» REQUIRED WORK: In the player profile, the 2022–2023 LASK spell falls inside his 2021–2023 years at Darmstadt 98. In one to three sentences, explain how the profile accounts for this overlap.

» EXCERPT TO READ:
※ ※ ※

Personal information
- Date of birth: 26 April 1999 (age 27)
- Place of birth: Linz, Austria
- Height: 1.85 m (6 ft 1 in)
- Position: Midfielder

Team information
- Current team: WSG Tirol
- Number: 43

Senior career*
- Years: Team / Apps / (Gls)
- 2017–2020: Juniors OÖ / 70 / (5)
- 2017–2020: LASK / 3 / (0)
- 2020–2021: WSG Swarovski Tirol / 29 / (1)
- 2021–2023: Darmstadt 98 / 14 / (0)
- 2022–2023: → LASK (loan) / 7 / (0)
- 2023–2025: SV Ried / 45 / (0)
- 2026: SKN St. Pölten / 9 / (0)
- 2026–: WSG Tirol / 2 / (0)

= Nemanja Čelić =

Austrian footballer

Nemanja Čelić (Немања Челић; born 26 April 1999) is an Austrian professional footballer who plays as a midfielder for Austrian Bundesliga club WSG Tirol.

※ ※ ※

» SUPPLIED DATA:
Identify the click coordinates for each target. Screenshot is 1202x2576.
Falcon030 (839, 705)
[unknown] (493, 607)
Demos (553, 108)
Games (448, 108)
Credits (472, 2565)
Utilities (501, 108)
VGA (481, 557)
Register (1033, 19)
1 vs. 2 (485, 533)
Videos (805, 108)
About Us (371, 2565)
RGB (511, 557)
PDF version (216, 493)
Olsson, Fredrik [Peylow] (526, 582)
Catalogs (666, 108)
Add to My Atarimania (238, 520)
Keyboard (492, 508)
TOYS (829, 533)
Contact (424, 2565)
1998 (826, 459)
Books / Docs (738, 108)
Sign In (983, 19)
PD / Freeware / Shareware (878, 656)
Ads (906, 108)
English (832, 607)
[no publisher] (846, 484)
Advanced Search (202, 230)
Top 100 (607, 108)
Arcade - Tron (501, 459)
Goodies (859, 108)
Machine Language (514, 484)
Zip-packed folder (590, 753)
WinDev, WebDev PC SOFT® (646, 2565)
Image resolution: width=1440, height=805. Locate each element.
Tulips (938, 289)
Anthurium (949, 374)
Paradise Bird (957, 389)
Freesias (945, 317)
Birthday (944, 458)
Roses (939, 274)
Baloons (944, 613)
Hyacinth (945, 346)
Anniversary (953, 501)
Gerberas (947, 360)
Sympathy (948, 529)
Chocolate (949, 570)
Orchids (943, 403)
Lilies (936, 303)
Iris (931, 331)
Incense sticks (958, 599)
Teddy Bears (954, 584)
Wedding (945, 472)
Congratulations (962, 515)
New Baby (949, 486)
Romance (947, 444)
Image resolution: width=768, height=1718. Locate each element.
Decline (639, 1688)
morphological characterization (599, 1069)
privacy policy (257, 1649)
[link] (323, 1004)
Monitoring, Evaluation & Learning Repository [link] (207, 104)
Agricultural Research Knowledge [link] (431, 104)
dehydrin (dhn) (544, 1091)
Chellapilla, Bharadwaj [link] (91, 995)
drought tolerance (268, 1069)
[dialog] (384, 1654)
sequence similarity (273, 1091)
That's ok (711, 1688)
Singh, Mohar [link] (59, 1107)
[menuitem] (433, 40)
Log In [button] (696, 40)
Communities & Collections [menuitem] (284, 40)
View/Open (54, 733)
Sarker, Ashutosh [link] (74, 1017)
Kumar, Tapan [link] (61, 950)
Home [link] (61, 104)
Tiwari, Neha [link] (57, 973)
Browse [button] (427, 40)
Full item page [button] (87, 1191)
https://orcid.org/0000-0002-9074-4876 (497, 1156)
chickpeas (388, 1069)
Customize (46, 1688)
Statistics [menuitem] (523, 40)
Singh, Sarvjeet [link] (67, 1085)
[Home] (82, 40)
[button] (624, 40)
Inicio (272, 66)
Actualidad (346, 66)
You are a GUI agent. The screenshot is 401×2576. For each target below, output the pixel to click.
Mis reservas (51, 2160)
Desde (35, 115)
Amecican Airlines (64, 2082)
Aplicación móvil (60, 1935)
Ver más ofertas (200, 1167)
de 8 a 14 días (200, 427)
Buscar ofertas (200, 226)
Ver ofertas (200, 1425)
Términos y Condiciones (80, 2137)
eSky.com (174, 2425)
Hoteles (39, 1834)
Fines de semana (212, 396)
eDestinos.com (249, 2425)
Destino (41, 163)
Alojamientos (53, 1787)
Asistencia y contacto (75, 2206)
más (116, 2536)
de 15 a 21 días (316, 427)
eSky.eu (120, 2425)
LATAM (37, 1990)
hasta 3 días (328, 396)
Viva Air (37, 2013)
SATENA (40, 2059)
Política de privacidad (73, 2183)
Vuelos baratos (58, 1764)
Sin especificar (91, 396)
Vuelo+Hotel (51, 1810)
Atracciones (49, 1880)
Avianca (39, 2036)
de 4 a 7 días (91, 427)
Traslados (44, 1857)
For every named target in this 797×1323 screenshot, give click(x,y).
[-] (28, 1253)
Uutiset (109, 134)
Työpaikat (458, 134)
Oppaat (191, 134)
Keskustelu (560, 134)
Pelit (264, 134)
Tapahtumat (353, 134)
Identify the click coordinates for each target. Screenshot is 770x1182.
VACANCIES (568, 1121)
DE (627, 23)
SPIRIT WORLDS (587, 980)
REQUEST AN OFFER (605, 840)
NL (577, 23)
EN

※ ※ ※

» EXERCISE RESPONSE: The 2022–2023 LASK entry is marked "→ LASK (loan)," so he played for LASK on loan during his time at Darmstadt 98. That is why the two spells overlap.